Carole Wolfe, a 73-year-old who lives in the area, had to wait three hours for supplies, and they weren't even for her.
"The neighbors across the street, they have two little kids," she said. "They need some milk."
She then still had to make the nearly one-mile trek back to her snow-clogged neighborhood.
Normally, she said, the roads would be plowed within a day. Now, nearly two weeks after the snow began to fall, they are still in bad shape.
San Bernardino County Sheriff-Coroner Shannon Dicus told residents on Friday, "we're here for you. We're going to dig you out. And we are coming."
But Crestline resident Vanessa Totten said it doesn't feel that way.
"It feels like nobody cares about us up there," she said.
The weight of the snow has caused roofs to collapse, encased entire homes and cars, and cut off power. One woman even gave birth without any medical help during the storm.

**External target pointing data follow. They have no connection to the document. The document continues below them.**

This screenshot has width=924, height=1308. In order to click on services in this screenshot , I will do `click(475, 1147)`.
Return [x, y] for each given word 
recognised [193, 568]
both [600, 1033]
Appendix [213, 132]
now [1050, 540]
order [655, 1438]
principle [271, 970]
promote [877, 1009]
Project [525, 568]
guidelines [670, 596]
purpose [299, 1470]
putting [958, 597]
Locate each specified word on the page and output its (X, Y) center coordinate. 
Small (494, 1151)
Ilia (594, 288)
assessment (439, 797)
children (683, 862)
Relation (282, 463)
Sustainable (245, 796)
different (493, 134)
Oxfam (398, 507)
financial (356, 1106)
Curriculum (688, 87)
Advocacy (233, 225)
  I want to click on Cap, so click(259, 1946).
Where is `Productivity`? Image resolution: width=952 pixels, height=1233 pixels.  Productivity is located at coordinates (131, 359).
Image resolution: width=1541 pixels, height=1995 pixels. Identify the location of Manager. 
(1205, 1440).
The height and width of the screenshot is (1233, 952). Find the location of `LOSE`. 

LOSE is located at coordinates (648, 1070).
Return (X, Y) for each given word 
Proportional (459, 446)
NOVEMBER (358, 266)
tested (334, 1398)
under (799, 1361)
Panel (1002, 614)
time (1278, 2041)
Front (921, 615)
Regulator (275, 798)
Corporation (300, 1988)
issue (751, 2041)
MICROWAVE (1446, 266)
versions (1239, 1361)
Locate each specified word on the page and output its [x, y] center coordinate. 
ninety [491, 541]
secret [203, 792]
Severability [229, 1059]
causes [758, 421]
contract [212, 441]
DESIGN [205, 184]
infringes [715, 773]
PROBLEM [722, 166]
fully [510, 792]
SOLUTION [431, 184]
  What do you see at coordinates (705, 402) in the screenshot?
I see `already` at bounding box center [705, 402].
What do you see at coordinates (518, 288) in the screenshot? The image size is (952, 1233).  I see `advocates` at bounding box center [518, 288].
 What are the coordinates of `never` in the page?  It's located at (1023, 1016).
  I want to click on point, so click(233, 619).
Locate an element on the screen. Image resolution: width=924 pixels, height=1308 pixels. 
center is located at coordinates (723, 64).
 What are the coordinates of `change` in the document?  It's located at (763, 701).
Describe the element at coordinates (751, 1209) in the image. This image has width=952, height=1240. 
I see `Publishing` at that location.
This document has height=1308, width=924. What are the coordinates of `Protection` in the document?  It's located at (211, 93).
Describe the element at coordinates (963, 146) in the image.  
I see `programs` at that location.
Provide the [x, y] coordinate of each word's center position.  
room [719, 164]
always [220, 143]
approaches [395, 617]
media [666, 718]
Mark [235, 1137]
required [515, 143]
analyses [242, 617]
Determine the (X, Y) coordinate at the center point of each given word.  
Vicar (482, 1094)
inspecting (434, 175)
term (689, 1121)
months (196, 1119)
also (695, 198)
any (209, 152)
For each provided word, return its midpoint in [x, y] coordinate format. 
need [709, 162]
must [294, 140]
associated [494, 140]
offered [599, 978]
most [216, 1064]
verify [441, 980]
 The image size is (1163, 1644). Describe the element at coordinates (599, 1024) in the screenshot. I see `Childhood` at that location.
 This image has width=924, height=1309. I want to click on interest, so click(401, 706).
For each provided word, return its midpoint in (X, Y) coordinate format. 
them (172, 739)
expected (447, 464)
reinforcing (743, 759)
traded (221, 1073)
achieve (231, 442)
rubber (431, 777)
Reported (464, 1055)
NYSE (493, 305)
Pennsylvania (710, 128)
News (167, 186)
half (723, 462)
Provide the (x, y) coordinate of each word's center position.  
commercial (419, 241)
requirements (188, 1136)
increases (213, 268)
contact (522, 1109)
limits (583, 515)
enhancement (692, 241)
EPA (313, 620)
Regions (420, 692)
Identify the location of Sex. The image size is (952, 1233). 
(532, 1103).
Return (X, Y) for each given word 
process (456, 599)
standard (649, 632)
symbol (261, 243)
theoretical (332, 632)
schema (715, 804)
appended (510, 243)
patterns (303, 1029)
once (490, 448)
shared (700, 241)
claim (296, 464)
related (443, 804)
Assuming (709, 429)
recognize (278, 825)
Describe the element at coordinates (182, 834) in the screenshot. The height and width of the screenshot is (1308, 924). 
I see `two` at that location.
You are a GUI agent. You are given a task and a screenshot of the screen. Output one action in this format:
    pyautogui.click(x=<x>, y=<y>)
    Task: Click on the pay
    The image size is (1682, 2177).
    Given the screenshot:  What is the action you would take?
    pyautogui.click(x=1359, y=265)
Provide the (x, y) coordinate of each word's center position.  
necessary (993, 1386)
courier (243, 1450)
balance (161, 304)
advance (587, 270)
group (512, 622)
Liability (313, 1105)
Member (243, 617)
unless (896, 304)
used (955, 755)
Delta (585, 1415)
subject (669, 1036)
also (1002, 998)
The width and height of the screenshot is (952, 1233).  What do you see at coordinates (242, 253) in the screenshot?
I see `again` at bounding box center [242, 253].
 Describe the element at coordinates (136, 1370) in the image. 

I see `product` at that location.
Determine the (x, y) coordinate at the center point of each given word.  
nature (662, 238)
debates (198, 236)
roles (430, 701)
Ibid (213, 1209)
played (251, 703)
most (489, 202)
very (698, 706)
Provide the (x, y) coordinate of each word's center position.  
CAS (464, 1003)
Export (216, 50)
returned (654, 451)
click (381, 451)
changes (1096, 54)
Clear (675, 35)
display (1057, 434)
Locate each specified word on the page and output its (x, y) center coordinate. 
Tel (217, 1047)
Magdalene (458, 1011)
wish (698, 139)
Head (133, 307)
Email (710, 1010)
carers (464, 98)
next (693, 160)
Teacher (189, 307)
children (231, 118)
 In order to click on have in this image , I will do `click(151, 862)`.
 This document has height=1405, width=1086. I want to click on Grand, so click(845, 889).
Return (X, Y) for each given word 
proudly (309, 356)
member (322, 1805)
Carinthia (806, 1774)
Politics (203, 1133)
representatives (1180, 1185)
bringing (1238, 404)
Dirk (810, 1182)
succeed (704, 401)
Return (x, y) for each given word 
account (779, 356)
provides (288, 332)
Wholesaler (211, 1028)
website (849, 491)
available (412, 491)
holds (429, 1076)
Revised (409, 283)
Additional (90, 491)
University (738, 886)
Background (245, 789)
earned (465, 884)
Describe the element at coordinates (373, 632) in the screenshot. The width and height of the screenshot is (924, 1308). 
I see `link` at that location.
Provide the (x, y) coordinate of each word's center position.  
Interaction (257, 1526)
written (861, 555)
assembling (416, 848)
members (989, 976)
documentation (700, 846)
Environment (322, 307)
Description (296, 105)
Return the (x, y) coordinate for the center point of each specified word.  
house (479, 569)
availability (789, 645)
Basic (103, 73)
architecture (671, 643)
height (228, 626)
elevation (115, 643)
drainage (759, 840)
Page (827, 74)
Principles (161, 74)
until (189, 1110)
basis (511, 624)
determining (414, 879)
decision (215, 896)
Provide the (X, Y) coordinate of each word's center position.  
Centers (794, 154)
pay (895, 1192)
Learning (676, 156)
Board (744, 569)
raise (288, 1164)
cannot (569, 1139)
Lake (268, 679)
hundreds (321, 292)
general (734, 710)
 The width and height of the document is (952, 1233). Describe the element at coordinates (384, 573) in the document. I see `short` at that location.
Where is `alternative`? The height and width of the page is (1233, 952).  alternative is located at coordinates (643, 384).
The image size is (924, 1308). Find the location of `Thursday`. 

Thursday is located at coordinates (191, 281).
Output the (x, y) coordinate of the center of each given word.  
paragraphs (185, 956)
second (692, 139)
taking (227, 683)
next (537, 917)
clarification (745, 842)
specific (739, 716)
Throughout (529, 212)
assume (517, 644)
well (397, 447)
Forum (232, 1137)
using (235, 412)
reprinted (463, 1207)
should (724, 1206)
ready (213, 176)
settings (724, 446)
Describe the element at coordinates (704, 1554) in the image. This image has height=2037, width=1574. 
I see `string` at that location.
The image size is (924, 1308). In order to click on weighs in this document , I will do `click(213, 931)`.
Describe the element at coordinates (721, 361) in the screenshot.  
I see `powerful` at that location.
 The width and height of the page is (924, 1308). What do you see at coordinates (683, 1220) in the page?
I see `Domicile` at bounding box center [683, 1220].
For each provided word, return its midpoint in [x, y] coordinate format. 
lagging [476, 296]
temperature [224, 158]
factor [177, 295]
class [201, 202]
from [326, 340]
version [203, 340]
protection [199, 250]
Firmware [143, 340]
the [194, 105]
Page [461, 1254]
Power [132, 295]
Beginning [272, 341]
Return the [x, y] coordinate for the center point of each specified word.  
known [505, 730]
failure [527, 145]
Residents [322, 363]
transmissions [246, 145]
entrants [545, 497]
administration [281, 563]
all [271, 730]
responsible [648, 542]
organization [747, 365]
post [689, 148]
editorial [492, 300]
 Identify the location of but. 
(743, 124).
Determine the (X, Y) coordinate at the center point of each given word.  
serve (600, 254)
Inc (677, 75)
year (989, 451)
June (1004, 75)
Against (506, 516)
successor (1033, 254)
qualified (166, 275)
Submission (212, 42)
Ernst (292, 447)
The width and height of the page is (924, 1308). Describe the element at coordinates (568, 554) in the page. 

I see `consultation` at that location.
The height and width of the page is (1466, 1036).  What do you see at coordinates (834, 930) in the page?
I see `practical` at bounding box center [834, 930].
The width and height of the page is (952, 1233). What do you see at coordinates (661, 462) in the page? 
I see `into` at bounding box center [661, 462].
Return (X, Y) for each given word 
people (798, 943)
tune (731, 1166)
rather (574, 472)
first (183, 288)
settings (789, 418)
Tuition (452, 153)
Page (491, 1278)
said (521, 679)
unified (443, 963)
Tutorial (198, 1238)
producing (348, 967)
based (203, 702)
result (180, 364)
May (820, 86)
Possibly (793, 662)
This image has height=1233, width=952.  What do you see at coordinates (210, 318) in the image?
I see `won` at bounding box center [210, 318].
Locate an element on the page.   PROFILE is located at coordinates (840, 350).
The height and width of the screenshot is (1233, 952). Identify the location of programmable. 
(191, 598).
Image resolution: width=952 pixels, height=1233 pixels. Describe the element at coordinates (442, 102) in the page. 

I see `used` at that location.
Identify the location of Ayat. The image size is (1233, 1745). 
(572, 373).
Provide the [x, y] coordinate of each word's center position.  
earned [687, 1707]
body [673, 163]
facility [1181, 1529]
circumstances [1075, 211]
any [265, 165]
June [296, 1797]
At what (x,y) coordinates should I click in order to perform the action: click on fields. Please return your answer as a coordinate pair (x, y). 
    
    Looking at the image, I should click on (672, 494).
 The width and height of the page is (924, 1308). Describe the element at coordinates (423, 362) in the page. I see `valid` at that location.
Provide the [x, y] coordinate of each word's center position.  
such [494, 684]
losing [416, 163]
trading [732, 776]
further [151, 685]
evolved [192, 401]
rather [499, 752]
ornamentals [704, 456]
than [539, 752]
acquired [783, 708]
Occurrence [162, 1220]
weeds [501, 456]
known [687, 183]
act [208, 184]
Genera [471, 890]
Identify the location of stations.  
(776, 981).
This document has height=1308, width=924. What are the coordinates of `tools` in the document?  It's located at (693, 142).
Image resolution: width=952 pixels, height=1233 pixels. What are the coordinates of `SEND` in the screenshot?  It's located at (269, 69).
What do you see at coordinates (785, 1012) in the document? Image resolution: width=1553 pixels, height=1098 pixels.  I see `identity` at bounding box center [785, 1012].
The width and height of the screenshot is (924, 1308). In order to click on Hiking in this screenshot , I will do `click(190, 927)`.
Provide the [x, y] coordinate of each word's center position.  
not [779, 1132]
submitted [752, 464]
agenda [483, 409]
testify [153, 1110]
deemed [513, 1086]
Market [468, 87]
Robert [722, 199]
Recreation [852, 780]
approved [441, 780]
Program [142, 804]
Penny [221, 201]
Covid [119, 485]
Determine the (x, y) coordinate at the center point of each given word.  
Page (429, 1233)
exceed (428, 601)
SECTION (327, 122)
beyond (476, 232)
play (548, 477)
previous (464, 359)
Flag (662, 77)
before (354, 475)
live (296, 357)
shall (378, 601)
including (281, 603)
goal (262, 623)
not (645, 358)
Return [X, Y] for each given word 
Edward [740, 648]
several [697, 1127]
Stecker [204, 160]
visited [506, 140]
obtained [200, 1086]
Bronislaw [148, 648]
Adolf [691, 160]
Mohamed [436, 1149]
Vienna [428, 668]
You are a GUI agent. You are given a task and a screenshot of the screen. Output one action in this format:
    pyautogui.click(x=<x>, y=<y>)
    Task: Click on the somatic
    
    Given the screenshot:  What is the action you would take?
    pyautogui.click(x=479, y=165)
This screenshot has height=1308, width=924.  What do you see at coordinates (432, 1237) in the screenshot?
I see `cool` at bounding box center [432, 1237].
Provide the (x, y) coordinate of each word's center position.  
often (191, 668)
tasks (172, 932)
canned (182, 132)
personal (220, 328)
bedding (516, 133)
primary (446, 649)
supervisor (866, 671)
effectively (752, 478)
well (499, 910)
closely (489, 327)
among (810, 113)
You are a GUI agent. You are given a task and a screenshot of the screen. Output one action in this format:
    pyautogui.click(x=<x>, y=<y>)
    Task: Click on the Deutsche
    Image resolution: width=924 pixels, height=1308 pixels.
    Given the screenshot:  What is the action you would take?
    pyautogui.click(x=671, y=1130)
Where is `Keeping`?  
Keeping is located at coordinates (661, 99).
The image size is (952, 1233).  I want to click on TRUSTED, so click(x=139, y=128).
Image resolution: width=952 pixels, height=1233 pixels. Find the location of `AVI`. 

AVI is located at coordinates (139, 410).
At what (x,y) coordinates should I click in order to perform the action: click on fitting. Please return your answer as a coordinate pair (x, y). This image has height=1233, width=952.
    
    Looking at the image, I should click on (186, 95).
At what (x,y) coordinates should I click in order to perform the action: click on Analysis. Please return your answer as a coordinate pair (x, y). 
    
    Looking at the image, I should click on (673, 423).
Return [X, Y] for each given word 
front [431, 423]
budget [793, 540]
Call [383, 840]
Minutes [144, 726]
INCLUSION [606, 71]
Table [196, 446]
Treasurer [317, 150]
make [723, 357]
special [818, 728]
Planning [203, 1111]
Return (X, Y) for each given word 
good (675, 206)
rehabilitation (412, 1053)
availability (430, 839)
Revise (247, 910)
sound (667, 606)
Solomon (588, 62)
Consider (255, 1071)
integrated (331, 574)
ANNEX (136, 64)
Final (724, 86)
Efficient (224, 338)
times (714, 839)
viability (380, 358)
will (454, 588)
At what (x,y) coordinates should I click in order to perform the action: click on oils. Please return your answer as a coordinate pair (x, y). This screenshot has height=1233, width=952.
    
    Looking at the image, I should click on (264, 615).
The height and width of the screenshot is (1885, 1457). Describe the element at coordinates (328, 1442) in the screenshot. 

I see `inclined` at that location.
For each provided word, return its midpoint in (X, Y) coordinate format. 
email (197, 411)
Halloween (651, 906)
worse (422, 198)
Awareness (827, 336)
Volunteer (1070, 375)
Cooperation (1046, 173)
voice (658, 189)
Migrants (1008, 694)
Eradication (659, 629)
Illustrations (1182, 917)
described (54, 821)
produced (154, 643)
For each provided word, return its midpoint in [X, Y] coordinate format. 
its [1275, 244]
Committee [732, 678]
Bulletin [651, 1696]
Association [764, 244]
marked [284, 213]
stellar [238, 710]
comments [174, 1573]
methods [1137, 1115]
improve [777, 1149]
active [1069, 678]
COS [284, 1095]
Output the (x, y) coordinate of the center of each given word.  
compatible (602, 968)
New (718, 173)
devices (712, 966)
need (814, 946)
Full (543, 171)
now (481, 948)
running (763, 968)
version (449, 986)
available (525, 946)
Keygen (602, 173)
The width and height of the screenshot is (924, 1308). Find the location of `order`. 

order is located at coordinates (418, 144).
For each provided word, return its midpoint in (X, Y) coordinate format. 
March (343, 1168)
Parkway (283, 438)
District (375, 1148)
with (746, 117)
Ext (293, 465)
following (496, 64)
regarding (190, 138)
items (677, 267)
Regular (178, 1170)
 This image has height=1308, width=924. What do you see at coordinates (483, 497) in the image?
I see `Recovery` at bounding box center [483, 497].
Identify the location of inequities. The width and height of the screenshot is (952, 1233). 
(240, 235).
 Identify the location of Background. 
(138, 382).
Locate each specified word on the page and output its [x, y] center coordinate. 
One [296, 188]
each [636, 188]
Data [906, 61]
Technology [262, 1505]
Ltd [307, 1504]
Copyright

Neighbors are continuing to rely on each other until more help can arrive.
And in Northern California, snow halted briefly Monday, but more is expected. An additional one to three feet of snow could accumulate in parts of the state's Central Valley, according to the National Weather Service. Later in the week, an expected atmospheric river could bring heavy rain, leading to rapid snowmelt and possible flooding, NWS said.